Helicopter Money Defined

Helicopter drops is a monetary policy that a central bank could implement to stimulate the economy. The policy is unorthodox and potentially an irreversible alternative to QE; it theoretically should be used in extreme economic environments, such as deflationary periods. Central banks could implement helicopter money by creating money, rather than issuing debt or raising taxes to fund government spending. Thereafter, central banks stimulate the economy by transferring money to the general public or spend the money on investments. As a result, the public would increase spending and, in turn, inflation should increase. Helicopter drops may be permanent and irreversible, contrary to QE, which is temporary.

European Economic and Monetary Policy

Europe started a QE program in March 2015 worth approximately 1.1 trillion euros. However, the ECB expanded its QE program by raising its monthly bond purchases to 80 billion euros per month, from 60 billion euros in March 2016. Moreover, corporate bonds became eligible for the QE program.
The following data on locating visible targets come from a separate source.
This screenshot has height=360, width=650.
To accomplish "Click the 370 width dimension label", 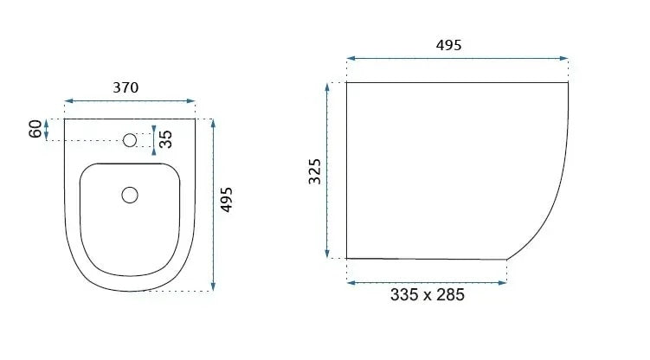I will [x=126, y=87].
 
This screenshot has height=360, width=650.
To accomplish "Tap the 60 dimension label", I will [x=35, y=130].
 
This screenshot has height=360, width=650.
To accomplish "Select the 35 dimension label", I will [x=165, y=139].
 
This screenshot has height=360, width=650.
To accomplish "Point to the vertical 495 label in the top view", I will [x=227, y=199].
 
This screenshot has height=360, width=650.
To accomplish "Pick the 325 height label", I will [x=315, y=170].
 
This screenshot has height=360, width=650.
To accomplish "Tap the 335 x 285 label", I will [x=427, y=295].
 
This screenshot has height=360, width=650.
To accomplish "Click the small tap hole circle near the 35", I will [x=131, y=138].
The ECB's QE program is an indirect tool used to stimulate growth, but its effectiveness is lackluster. Despite the ECB's large stimulus program, Europe's harmonized index of consumer prices (HICP), a tool used to gauge inflation, remained near 0% since the start of the program, as of August 2016. Europe experienced deflationary periods during 2016, when it reported an overall HICP of -0.2% in February, -0.2% in April and -0.1% in May 2016.

To combat deflationary periods further, the ECB implemented a negative-interest-rate policy. In March 2016, the ECB set depository rates at -0.4%, which indicates that the central bank and private banks penalize depositors who keep money in banks. Negative interest rates should theoretically increase consumer spending and increase inflation because banks would lend to consumers and, thereafter, consumers would purchase goods and services. Banks, businesses and consumers should, theoretically, be investing and spending money in the negative interest rate environment, but the policy has proved to be ineffective.

Possibility of Helicopter Money

Although the ECB implements QE and negative interest rates, the eurozone is struggling to increase its inflation and gross domestic product (GDP) growth. The ECB expects inflation to be approximately 0.1% and GDP growth to be 1.4%. Consequently, economists are considering helicopter money as a last-resort monetary policy tool to stimulate the economy.

Former U.S. Fed Chairman Bernanke and former head of the United Kingdom's Financial Services Authority Adair Turner argued for the use of helicopter money in some economies. ECB President, Mario Draghi, stated that he is not ruling out helicopter money as a tool to stimulate the eurozone. Since the eurozone is experiencing deflationary periods, which adversely affects an economy over the long term, the ECB needs to find a way to increase inflation.

Deflationary periods cause consumers and businesses to curb spending because prices may continue to fall and therefore, they postpone purchases. Consequently, deflation causes economic weakness, which causes prices of goods and services to fall, and the cycle repeats until the ECB deploys other tools to reverse it. ECB's QE program and negative-interest-rate policy did not bring the eurozone's inflation rate close to its target of near 2%, and thus some economists and policy makers are considering helicopter money as an alternative.